The middle-classes have never been great believers in “the essential goodness of human nature”. Theirs is a strange, Lamarckian faith in which the benefits of fresh air and sunlight, parental wealth and a well-ordered middle-class existence are passed down as heritable genetic drivers. The same claim is made (albeit negatively reversed) about those raised in poverty and deprivation.
In Michael Laws’ version of Lamarckian sociology, the viciousness and rapaciousness of one deprived generation is inevitably passed down to the next. Hence his insistence that the rapidly expanding (and incorrigibly “feral”) underclass be legally prevented from reproducing.
Those who are perplexed by the current popularity of “zombie” movies and television series need wonder no longer. For those raised in the morally inert climate of neoliberal economics, the poor’s resemblance to the flesh-eating monster is indisputable. The ideological leap from “Welfare State” to “Zombie Nation” is not a large one. Just substitute “the taxpayers’ dollars” for “human flesh” and you’re there.

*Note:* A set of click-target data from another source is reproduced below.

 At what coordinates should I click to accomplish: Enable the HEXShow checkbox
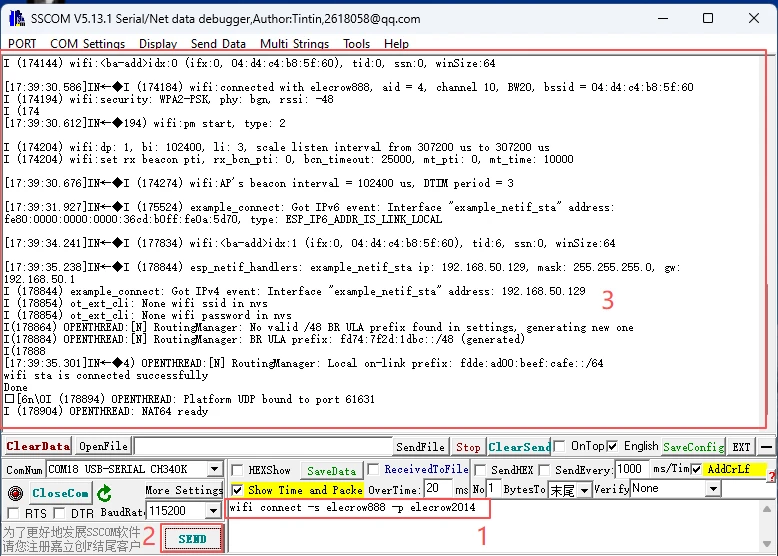[x=238, y=470]
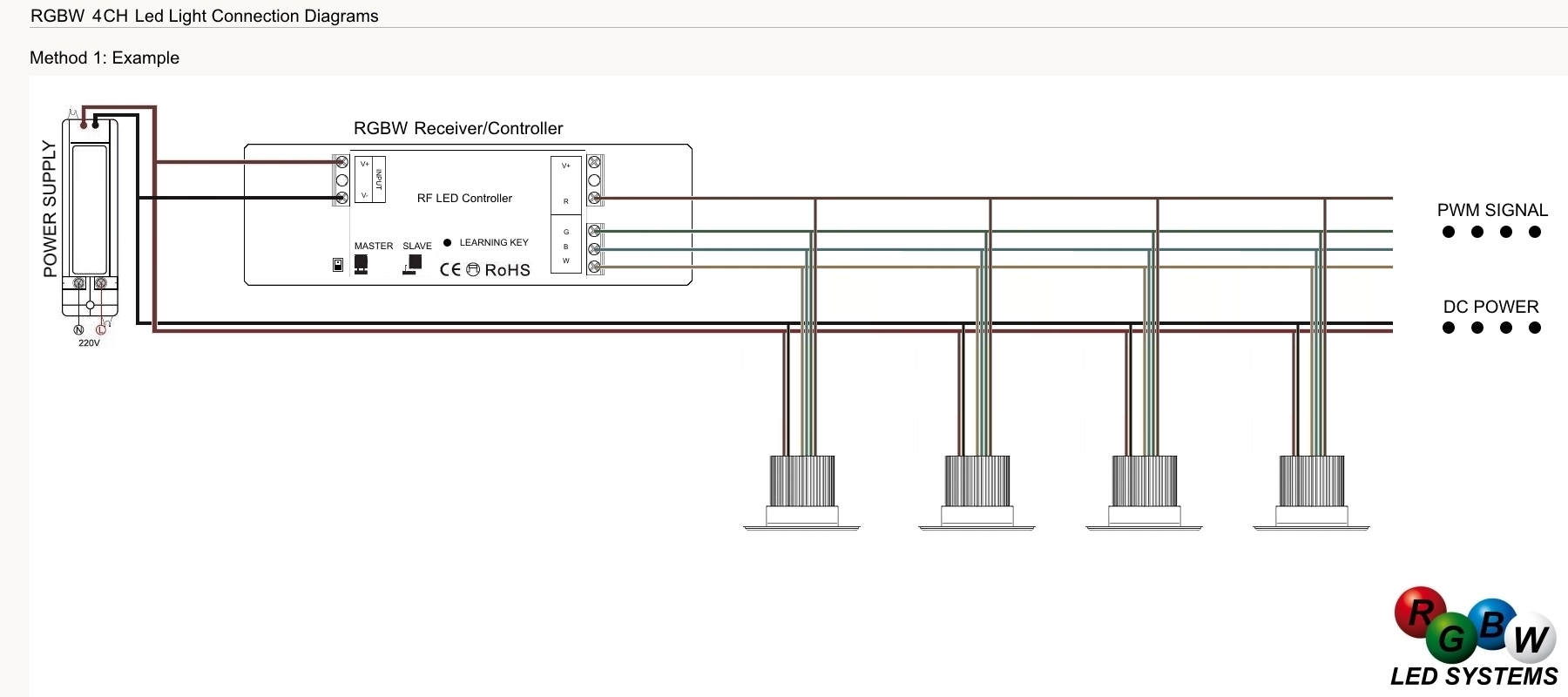Click the red L live terminal symbol

point(101,329)
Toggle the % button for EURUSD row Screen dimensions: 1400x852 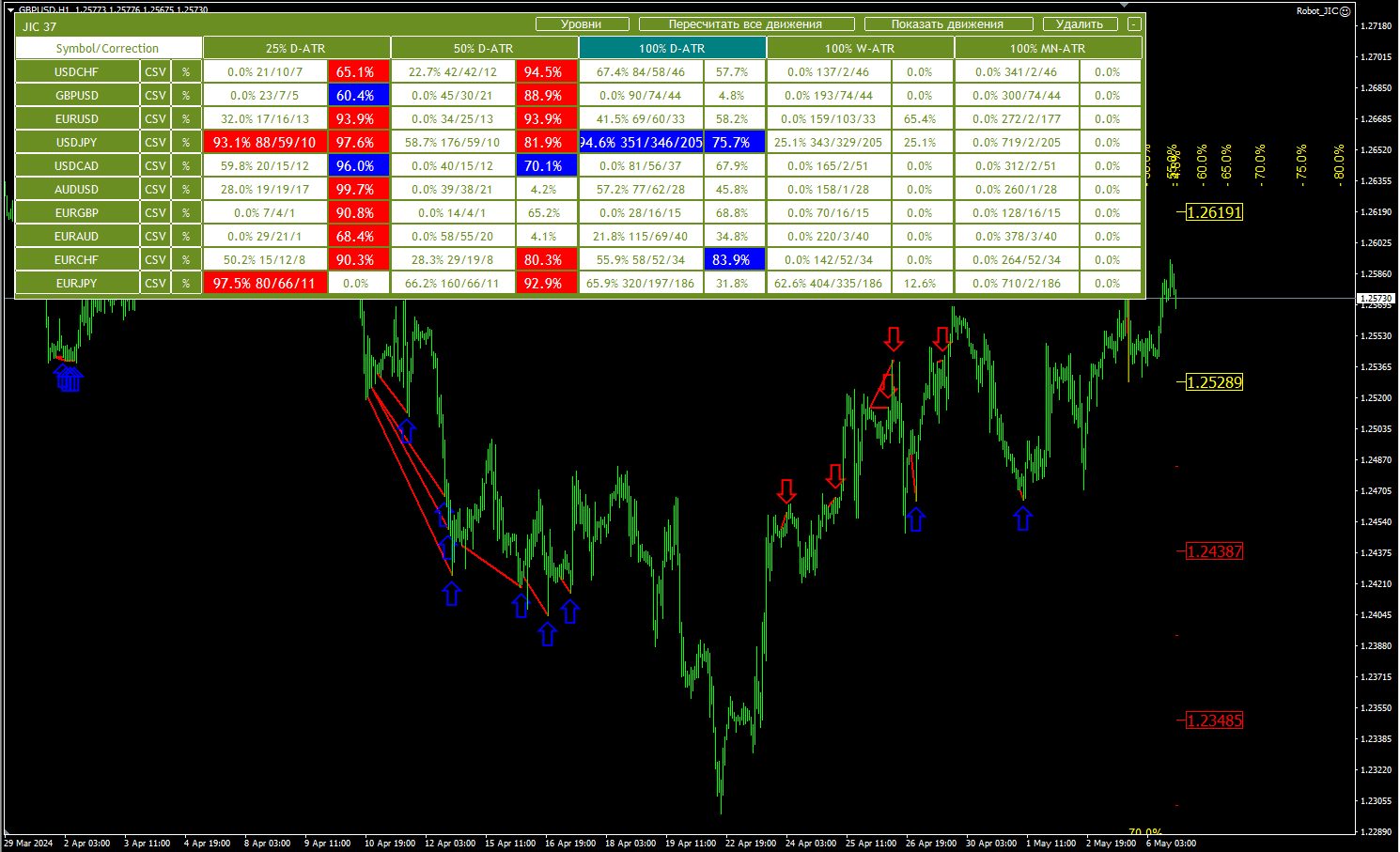pos(186,118)
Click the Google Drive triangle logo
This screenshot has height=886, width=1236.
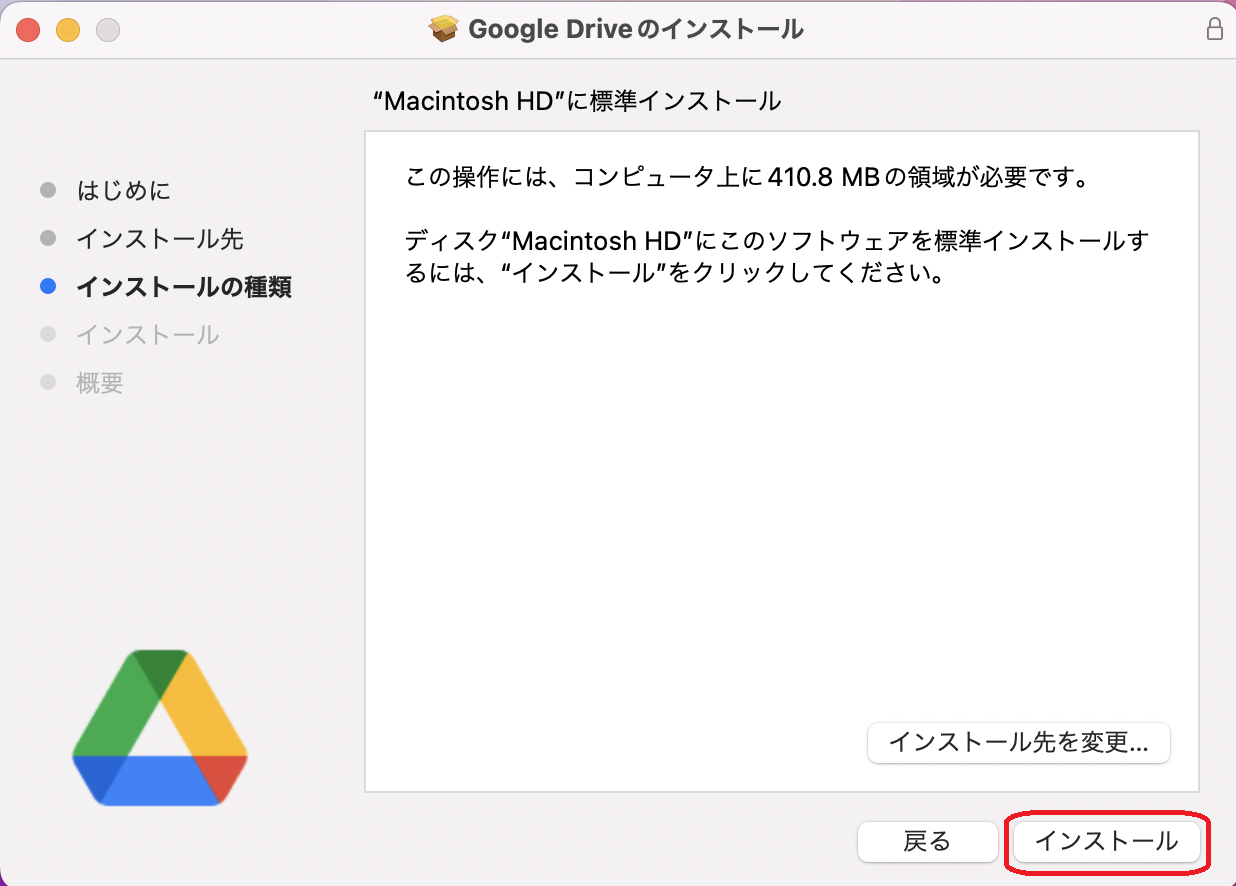coord(160,727)
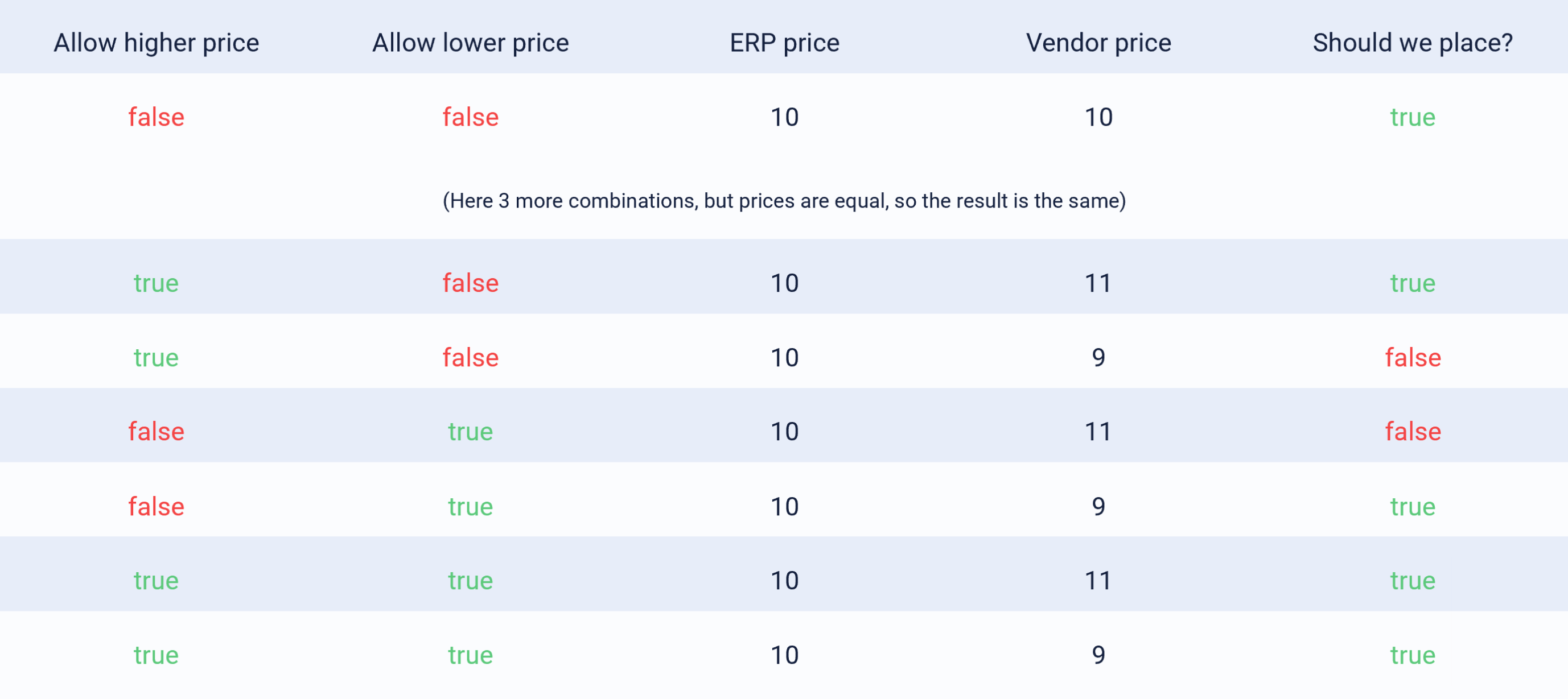Click the "Should we place?" column header
Image resolution: width=1568 pixels, height=699 pixels.
1412,43
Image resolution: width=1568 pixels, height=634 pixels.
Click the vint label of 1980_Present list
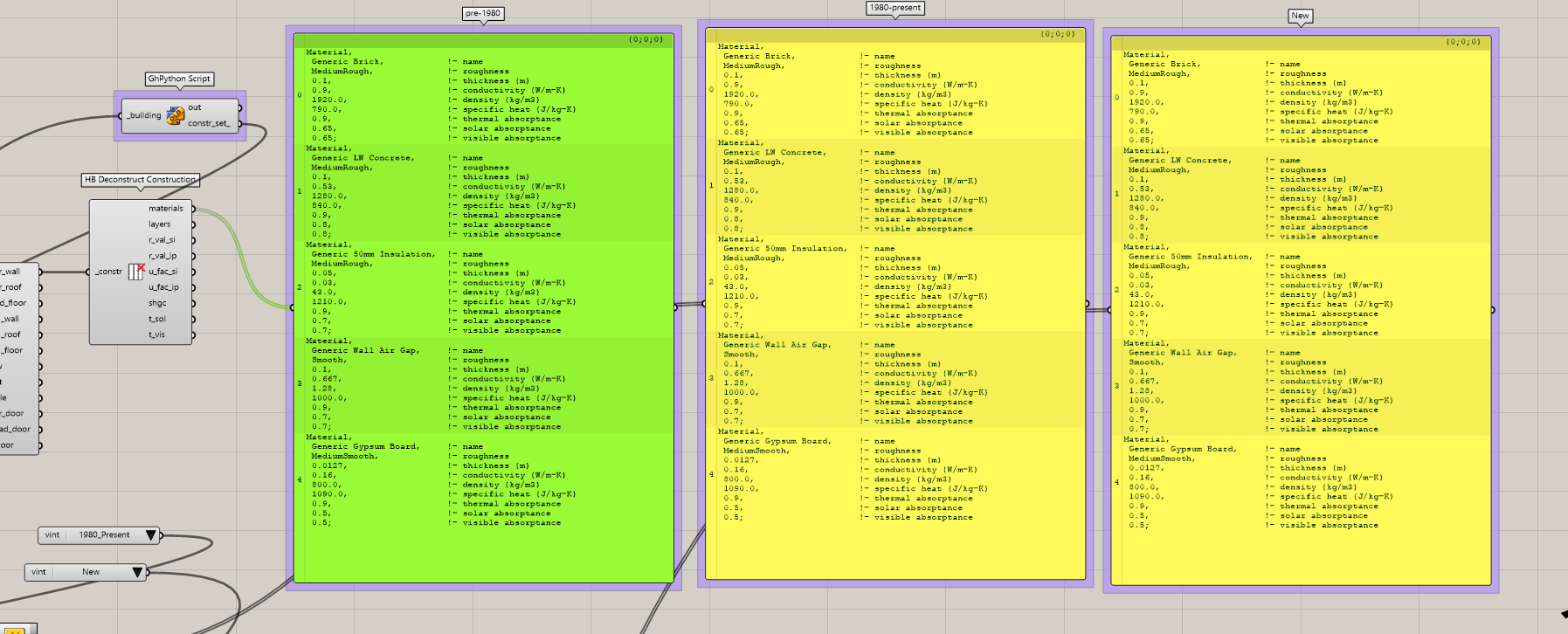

Though they would undoubtedly deny it if you suggested to the people leaving the Black Barn Vineyard’s Growers’ Market every Saturday morning that, in their heart-of-hearts, they see the National Party leader, John Key, as their Fearless Zombie Slayer, I strongly suspect that they do. Who else can realistically promise to protect their flesh/incomes from being continually garnished to satisfy the zombies’/welfare beneficiaries’ insatiable appetite? Who is better placed, through rampant house-price inflation, to keep the poor as far from the middle-classes’ front doors as possible? Whose policies will more effectively assist the middle-classes’ acquire the tax-free capital-gains necessary to escape the zombie-infested cities for the zombie-free zones of Heartland New Zealand?
Equating the poor with zombies, and rehearsing Michael Laws’ claim that “intergenerational poverty” and its resulting “feral underclass” can only be eliminated by adopting the most extreme eugenic methods, may seem a very strange point to conclude this discussion – having started it in a bucolic Hawkes Bay vineyard.
But how else should we explain the fact that even though the Black Barn Growers’ Market is only a few minutes’ drive from the Hasting’s suburb of Flaxmere, very, very few (if any) of its mostly poor and mostly Maori residents will ever be found sampling and/or purchasing the stall-holders’ products? The Saturday-morning drive to the market is a middle-class class ritual, at whose heart lies a desperate need to retreat and escape from the consequences of their “inherited” social advantages.
The “Heartland Myth” is about middle-class people running away from their responsibilities. It is about them seeking a refuge from the complex living rebuke of poverty and social injustice. It is about their collective unwillingness to recognise “the essential goodness of human nature” and the terrible cost of evading its most basic obligations.